Agar-agar pęcznieje w jelitach, dlatego ma delikatne właściwości przeczyszczające. Przeważnie dotyczy to jednak większych dawek produktu. Spożywany w normalnych ilościach jest zupełnie nieszkodliwy, został oficjalnie dopuszczony do stosowania jako dodatek do żywności przez Unię Europejską. W składzie produktów znajdziemy go pod numerem E406.

Do czego można wykorzystać agar-agar?

Agar-agar jest bardzo wydajny, dlatego stosując go należy ściśle przestrzegać proporcji. Jego stężenie w produktach domowej roboty nie powinno przekraczać 1,5 proc. Zależnie od rodzaju, może mieć różną moc żelowania. 1 łyżeczkę żelatyny zastępujemy od 0,5 do 2 łyżeczek sproszkowanego agaru. Im więcej kwasu jest w przygotowywanym daniu, tym więcej agaru może być konieczne.
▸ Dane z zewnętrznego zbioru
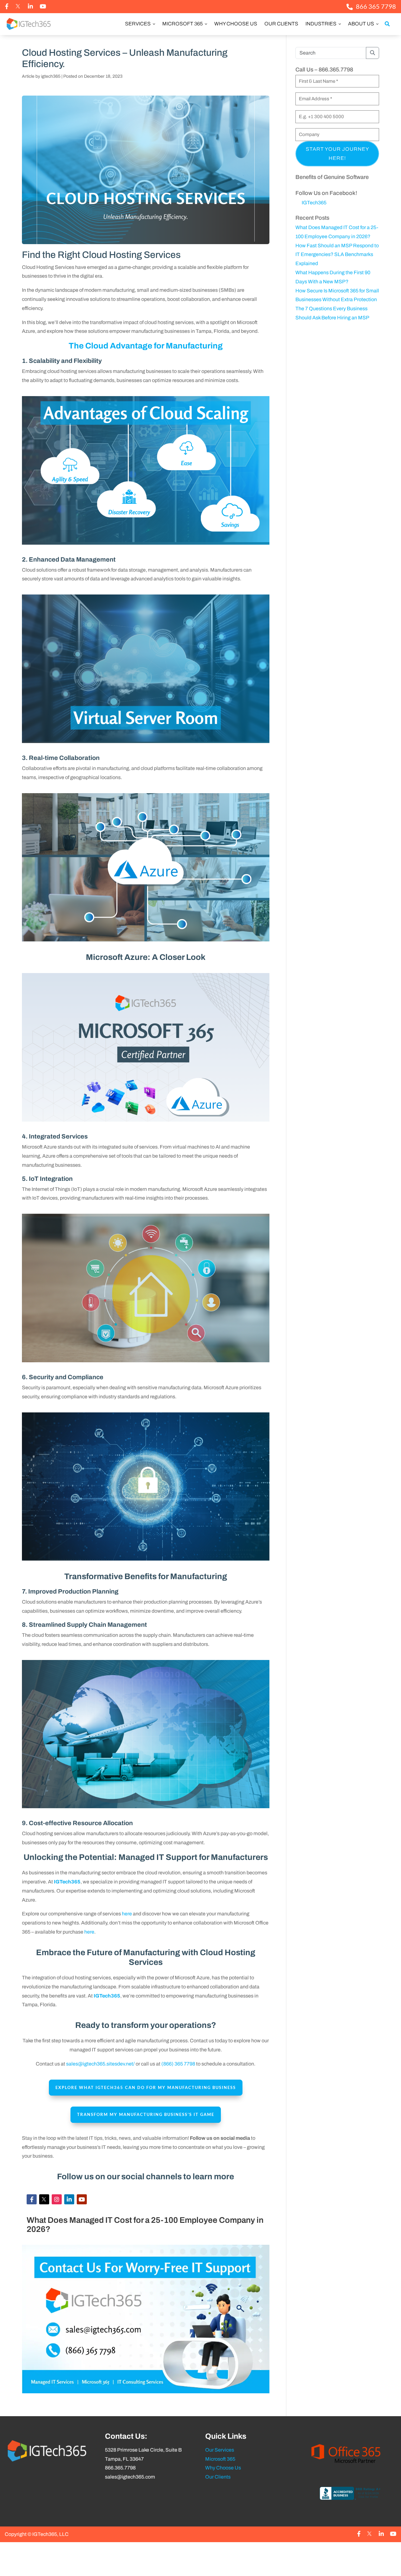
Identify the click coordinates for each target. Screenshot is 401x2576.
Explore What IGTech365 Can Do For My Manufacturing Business (145, 2087)
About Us (361, 23)
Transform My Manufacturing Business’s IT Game (145, 2114)
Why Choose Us (235, 23)
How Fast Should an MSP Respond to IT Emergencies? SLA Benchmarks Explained (337, 254)
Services (138, 23)
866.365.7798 (120, 2468)
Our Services (219, 2450)
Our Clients (281, 23)
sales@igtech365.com (130, 2476)
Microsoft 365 (183, 23)
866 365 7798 (376, 6)
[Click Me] (6, 6)
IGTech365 (314, 202)
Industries (321, 23)
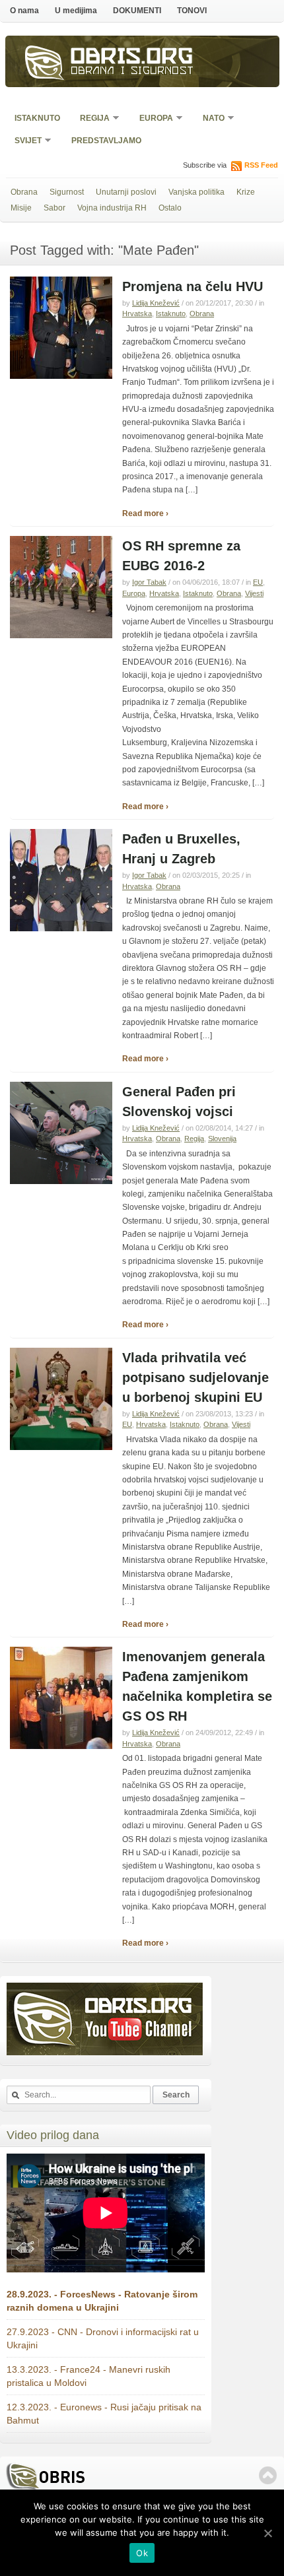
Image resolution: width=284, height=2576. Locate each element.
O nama (24, 10)
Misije (21, 208)
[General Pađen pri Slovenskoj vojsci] (61, 1181)
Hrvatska (137, 313)
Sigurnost (67, 192)
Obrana (24, 192)
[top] (268, 2475)
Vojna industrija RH (112, 208)
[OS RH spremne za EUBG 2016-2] (61, 635)
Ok (142, 2553)
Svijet (24, 141)
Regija (90, 119)
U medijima (76, 10)
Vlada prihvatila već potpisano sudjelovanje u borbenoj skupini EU (195, 1377)
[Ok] (267, 2533)
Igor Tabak (149, 582)
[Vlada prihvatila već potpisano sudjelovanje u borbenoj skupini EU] (61, 1447)
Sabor (54, 208)
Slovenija (222, 1138)
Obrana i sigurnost (132, 72)
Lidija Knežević (156, 303)
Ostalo (170, 208)
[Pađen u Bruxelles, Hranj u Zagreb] (61, 928)
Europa (152, 119)
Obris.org (132, 58)
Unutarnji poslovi (126, 192)
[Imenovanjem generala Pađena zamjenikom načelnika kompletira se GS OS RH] (61, 1746)
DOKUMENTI (137, 10)
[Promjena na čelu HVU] (61, 376)
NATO (209, 119)
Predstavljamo (106, 140)
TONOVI (192, 10)
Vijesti (254, 593)
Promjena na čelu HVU (192, 286)
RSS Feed (261, 165)
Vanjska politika (196, 192)
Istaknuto (37, 118)
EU (258, 582)
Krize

Można go wykorzystywać jako zamiennik żelatyny wieprzowej. Produkt doskonale sprawdzi się:

  • w słodkich galaretkach, piankach, kremach do ciast,

  • w budyniach, puddingach,

  • w marmoladzie, konfiturach,

  • w galaretkach z warzywami.

Warto pamiętać, że agar-agar nie jest wrażliwy na temperatury powyżej 100 stopni Celsjusza. To znaczy, że można z powodzeniem wykorzystać go do zagęszczenia konfitur, które zamierzamy pasteryzować w słoikach. Po osiągnięciu niższej temperatury produkt ponownie będzie miał galaretowatą konsystencję.